*** MATERIAL SHOWN

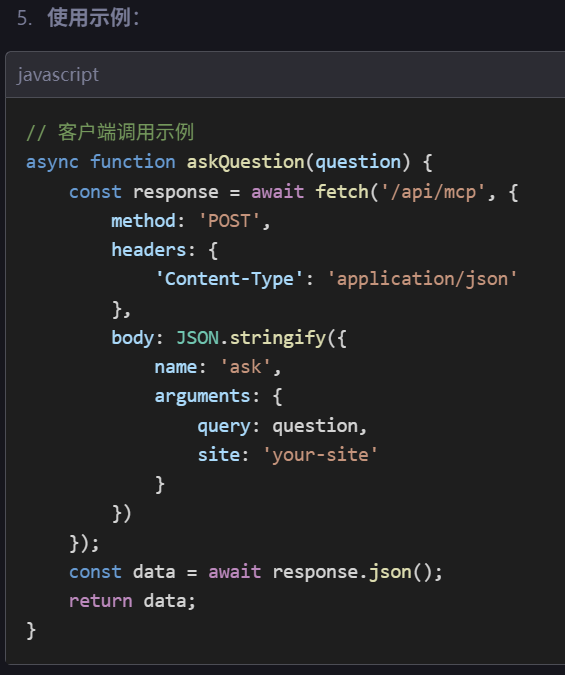Click the async keyword
This screenshot has height=675, width=565.
[52, 163]
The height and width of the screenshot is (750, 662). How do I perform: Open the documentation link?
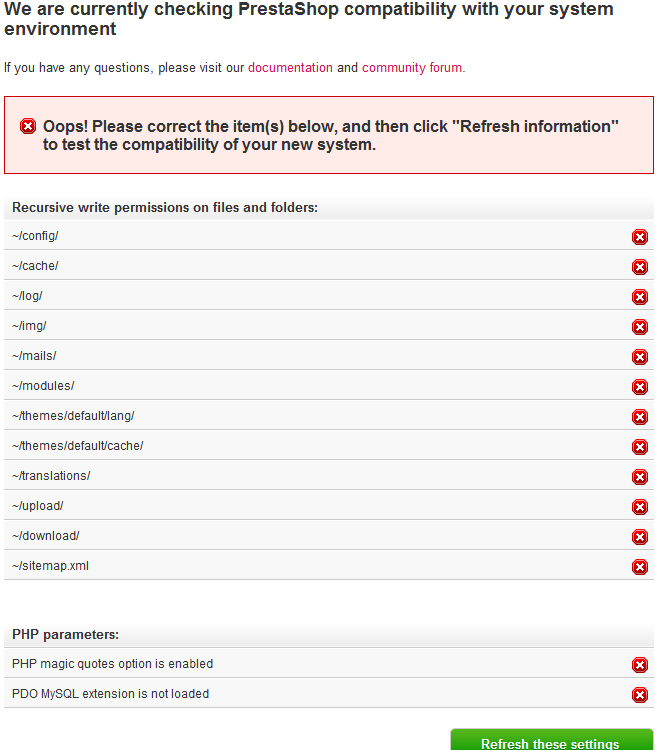pyautogui.click(x=290, y=68)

******

■ TASK DETAILS ■
Transcribe exactly the lines that go from the one holding "The height and" through the last line of the entries, both included, and nothing besides them. Do not include any pictures.

■ ANSWER SPACE ■
The height and width of the screenshot is (750, 662). How do I perform: Open the documentation link?
pyautogui.click(x=290, y=68)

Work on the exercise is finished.